Selected excerpt

Is there an AI bubble? Some key indicators point to one — and when bubbles burst, there can be massive shocks in the housing and job markets that last for years. This weekly tracker will compare current trends on Wall Street with historical averages.

The AI Bubble Monitor #3: June 22, 2026

Does US AI Depend on Big Companies Throwing Money in the Toilet? The Chinese Competition

Here are the price-to-earnings ratios as of Friday, June 19. At 37.16, the average increased slightly over last week.

Most of us tend to think that the people controlling billions, or even hundreds of billions of dollars, at major corporations have a pretty good idea of what they are doing with their companies’ money. But that clearly is not always the case.

For example, in 2000, Time-Warner, which was at the time the largest media company in the country, effectively sold itself for nothing to AOL. The sale went through just two months before the peak of the 1990s tech bubble and the beginning of the crash. AOL was one of the high-flyers of the bubble, with a market capitalization of more than $200 billion, which would be around $400 billion in today’s dollars.

AOL paid for Time-Warner with $165 billion of its own stock. Shortly after the merger, the stock of the combined company plunged to roughly what would have been the value of Time-Warner’s stock if it remained an independent company. AOL’s business was adding virtually nothing.

There are numerous other stories of extraordinarily bad business judgement from the tech bubble era. As I’ve mentioned before, many companies discovered that adding “dot.com” to their name was an effective way to juice their stock price.

Bad business judgement did not go out of style with the collapse of the tech bubble. Meta lost as much as $80 billion pushing its Metaverse, which it largely abandoned at the end of last year. There is some question as to how much of this is actually a loss, since some of the spending may ultimately pay a dividend with AI, but it’s clear a large share of this investment was seriously misdirected.

Is the AI Spending Party Over?

This background is worth mentioning when it comes to the AI bubble, since a key question is this: How much are businesses willing to pay for AI? Until recently, AI enthusiasts were touting the rapid growth in revenue. It seems a big factor in that growth was companies spending money on AI, even if they didn’t have a productive use for it, because they thought it meant their companies were at the cutting edge in technology.

That sounds crazy, but even large companies can often do things that are pretty crazy, as noted above. In recent weeks there have been several reports in the media of companies “tokenmaxxing,” where companies rewarded mid-level workers for using AI. This was not just small or midsize companies with poor management. Amazon, one of the largest companies in the world, had an AI leaderboard for their workers, where they could be rewarded for the amount of AI they used. Other companies were following similar practices.

Apparently, companies are now looking at their AI bills and deciding that it may not be the smartest thing in the world to encourage employees to use AI as an end in itself. This is at the least likely to mean slower growth in AI usage, if not actually reduced usage in many companies.

The change in attitudes may also lead to more cost-consciousness in choices of AI systems. This is where Chinese AI may come to be a bigger factor. If companies were just using AI to be cool, it is easy to go with the leading American companies, which would generally be Anthropic and OpenAI. The systems produced by these companies generally rank at or near the top by most measures.

But they cost considerably more than the Chinese systems, the best of which are not far behind according to most ratings. To take a few illustrative examples, the cutting-edge Anthropic system costs $15 for 1 million output tokens. The leading OpenAI model charges $30, while Google’s frontier model costs $9 for 1 million tokens.

Source material
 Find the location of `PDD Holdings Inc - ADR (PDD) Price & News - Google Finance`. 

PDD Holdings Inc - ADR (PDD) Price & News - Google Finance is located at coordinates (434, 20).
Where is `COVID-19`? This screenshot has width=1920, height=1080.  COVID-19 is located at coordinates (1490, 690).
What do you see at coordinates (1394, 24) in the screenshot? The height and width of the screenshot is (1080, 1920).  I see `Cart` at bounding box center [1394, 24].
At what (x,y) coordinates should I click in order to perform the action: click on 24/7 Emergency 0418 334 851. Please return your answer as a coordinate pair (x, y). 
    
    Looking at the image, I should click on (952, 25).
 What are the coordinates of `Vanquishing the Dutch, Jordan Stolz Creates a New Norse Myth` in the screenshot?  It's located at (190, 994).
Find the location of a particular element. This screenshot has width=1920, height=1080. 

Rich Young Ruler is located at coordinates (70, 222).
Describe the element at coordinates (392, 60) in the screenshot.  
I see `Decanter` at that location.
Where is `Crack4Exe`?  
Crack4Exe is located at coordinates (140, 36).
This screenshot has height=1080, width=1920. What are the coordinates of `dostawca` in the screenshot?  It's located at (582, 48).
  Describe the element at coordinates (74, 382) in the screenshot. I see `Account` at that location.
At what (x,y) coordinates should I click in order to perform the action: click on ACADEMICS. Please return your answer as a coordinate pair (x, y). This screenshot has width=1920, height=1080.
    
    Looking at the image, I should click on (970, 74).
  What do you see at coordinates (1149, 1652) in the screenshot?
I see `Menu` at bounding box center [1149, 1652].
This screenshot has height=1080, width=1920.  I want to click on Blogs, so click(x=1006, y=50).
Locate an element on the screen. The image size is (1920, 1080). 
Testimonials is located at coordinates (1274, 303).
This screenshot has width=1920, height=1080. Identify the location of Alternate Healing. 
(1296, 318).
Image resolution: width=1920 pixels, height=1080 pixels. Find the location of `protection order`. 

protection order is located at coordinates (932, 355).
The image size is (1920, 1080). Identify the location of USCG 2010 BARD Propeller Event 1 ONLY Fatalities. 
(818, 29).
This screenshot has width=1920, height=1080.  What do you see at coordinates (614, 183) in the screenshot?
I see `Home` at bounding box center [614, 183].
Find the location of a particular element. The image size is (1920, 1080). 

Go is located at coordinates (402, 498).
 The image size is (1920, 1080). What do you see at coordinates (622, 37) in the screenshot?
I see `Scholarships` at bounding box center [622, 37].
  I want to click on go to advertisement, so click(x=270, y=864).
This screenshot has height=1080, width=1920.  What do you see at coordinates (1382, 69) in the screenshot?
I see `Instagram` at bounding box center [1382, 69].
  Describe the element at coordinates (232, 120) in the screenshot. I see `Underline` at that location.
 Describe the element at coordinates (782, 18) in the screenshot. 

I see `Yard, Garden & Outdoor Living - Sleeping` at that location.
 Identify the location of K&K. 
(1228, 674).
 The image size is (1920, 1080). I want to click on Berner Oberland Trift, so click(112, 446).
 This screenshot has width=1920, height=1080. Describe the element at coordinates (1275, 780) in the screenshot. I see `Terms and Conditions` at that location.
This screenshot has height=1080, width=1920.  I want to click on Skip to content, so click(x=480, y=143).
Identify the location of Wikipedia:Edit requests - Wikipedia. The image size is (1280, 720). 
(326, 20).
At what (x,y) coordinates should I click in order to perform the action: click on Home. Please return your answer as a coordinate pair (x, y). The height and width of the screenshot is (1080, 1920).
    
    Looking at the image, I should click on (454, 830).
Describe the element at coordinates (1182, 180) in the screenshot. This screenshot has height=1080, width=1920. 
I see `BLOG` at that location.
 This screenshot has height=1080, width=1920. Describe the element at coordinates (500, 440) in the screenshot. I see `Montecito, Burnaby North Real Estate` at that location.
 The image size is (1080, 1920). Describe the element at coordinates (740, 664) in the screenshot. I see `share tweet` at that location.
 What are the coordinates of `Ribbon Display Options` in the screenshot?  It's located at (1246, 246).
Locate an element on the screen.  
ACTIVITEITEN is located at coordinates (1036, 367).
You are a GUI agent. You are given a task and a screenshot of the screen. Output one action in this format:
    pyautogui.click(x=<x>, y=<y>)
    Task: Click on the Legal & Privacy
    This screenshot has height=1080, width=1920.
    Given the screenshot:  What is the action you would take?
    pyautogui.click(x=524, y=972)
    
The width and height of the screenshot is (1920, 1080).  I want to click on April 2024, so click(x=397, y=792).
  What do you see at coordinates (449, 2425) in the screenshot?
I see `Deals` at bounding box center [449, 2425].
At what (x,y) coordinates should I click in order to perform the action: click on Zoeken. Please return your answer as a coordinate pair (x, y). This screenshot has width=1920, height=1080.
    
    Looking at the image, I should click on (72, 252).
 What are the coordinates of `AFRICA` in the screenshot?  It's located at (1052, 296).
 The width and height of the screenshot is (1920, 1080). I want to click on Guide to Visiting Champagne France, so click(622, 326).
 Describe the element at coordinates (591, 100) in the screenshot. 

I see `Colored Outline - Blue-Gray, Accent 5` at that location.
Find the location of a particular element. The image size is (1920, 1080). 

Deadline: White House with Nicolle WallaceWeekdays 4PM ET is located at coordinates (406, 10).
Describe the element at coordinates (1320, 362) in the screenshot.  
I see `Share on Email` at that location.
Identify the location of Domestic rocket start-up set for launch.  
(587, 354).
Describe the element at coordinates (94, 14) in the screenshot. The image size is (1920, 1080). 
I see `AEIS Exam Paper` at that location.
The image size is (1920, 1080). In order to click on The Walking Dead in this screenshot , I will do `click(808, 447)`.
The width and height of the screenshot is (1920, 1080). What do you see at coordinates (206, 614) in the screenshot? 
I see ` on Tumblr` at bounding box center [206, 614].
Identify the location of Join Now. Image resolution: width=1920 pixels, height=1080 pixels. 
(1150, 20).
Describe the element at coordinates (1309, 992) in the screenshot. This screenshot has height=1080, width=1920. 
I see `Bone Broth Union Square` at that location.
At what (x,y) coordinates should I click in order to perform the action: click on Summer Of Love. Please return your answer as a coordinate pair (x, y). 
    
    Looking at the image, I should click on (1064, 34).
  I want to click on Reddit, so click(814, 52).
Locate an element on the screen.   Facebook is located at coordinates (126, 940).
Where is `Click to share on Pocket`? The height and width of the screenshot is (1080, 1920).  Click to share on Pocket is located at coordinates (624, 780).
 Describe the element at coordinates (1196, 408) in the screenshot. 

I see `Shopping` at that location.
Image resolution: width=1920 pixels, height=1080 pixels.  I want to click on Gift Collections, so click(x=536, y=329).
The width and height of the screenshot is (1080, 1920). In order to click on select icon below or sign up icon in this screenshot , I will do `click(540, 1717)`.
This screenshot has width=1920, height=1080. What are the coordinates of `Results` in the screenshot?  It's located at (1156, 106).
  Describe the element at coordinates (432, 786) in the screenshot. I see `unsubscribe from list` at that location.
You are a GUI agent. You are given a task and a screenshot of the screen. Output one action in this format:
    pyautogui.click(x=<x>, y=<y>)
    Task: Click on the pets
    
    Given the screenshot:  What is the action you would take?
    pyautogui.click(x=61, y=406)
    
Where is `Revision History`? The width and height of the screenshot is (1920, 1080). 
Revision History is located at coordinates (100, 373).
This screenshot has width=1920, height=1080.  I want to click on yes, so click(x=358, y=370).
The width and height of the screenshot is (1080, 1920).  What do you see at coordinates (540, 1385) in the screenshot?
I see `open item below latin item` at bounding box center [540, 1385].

Things to do
1 – Reproduce the stretch of the AI bubble article from "Bad business judgement did" through "edge in technology.".
2 – In the AI bubble article, how much of its own stock did AOL use to pay for Time-Warner?
The rows were taken from a different source than the AI bubble article.

Replies
1 –
Bad business judgement did not go out of style with the collapse of the tech bubble. Meta lost as much as $80 billion pushing its Metaverse, which it largely abandoned at the end of last year. There is some question as to how much of this is actually a loss, since some of the spending may ultimately pay a dividend with AI, but it’s clear a large share of this investment was seriously misdirected.

Is the AI Spending Party Over?

This background is worth mentioning when it comes to the AI bubble, since a key question is this: How much are businesses willing to pay for AI? Until recently, AI enthusiasts were touting the rapid growth in revenue. It seems a big factor in that growth was companies spending money on AI, even if they didn’t have a productive use for it, because they thought it meant their companies were at the cutting edge in technology.

2 – $165 billion